◆ **WORK TO BE COMPLETED**: A faithful copy of the listing below is needed, one that contains no pictures.

━━━━━━━━━━━━━━━━

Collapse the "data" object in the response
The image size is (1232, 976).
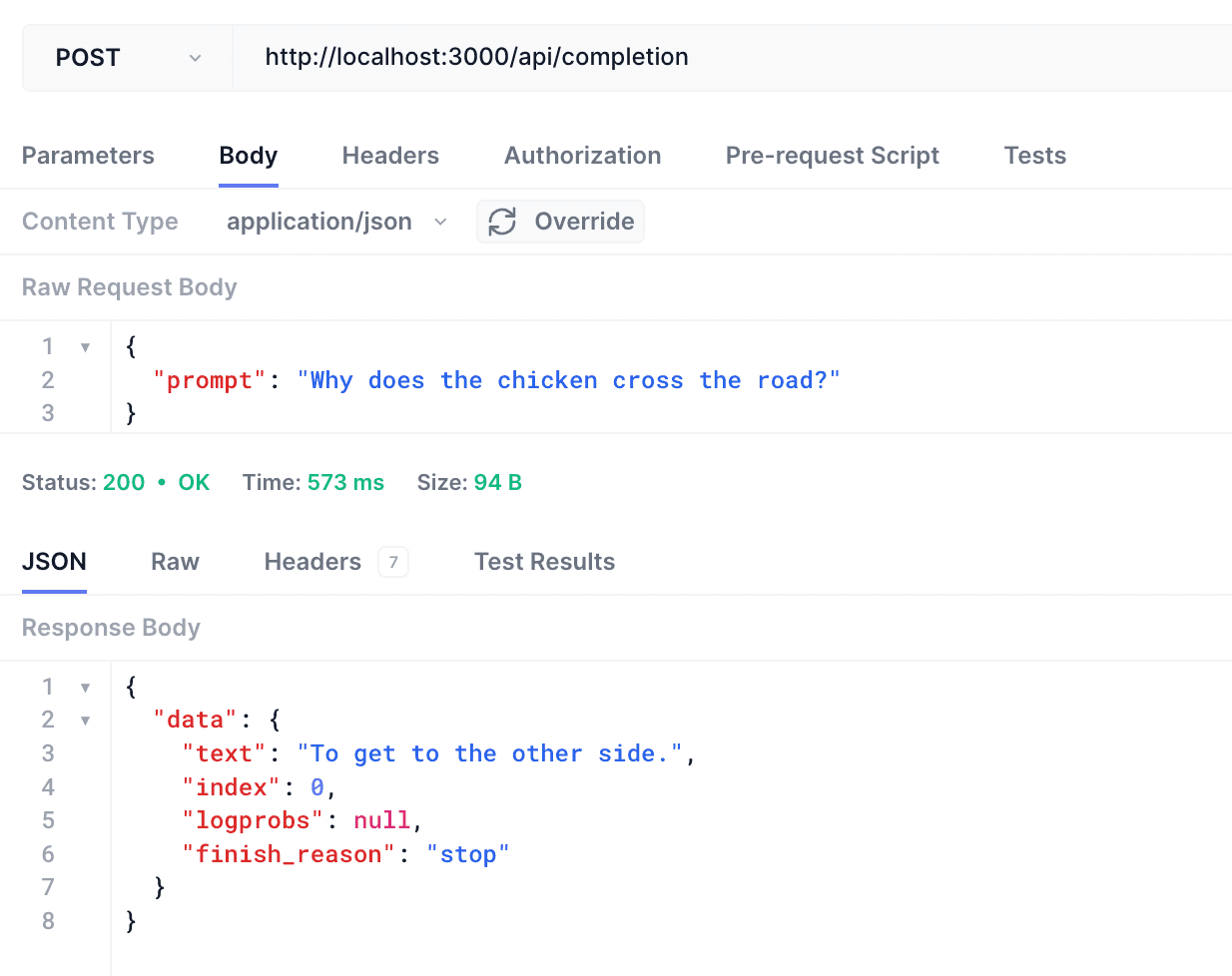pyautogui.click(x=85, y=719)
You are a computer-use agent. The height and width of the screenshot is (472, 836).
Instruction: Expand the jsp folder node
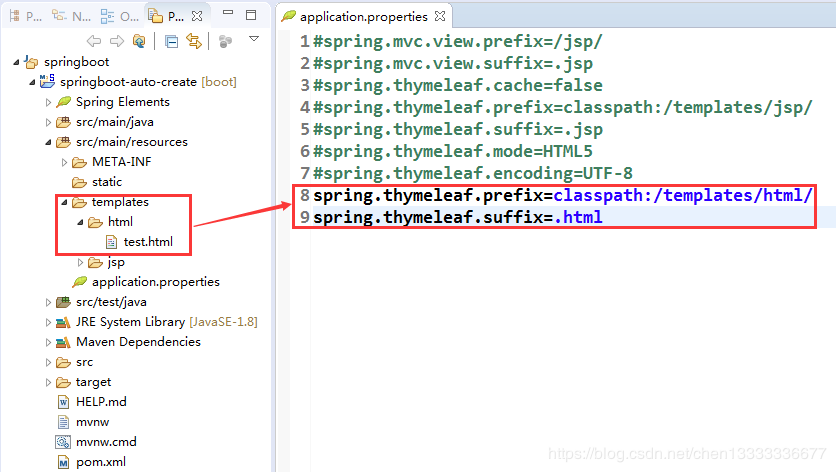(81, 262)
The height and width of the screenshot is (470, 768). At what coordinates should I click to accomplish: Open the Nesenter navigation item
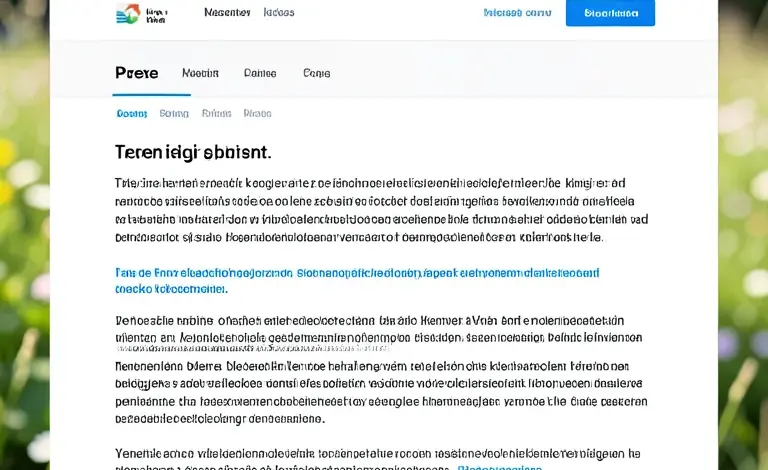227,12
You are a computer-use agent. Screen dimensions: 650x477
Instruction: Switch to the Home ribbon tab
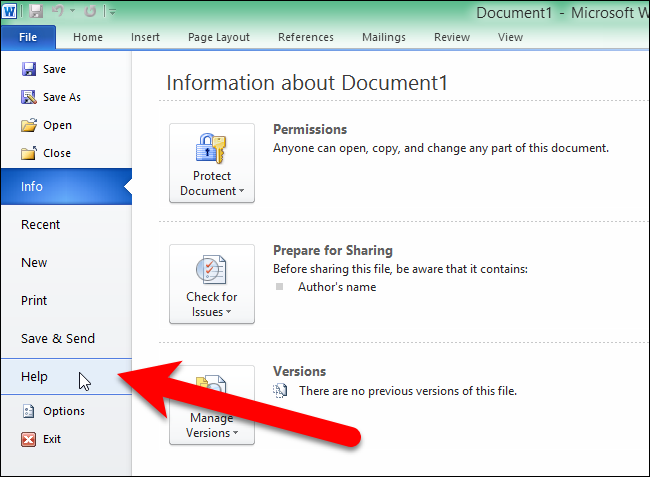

━━━━━━━━━━━━━━━━

◆ **WRITTEN ANSWER**:
Collapse the "data" object in the response
The image size is (1232, 976).
pyautogui.click(x=85, y=719)
You are a computer-use agent. The height and width of the screenshot is (472, 836).
Instruction: Expand the jsp folder node
(81, 262)
The height and width of the screenshot is (470, 768). At what coordinates should I click to accomplish: Open the Nesenter navigation item
227,12
You are a computer-use agent. Screen dimensions: 650x477
Instruction: Switch to the Home ribbon tab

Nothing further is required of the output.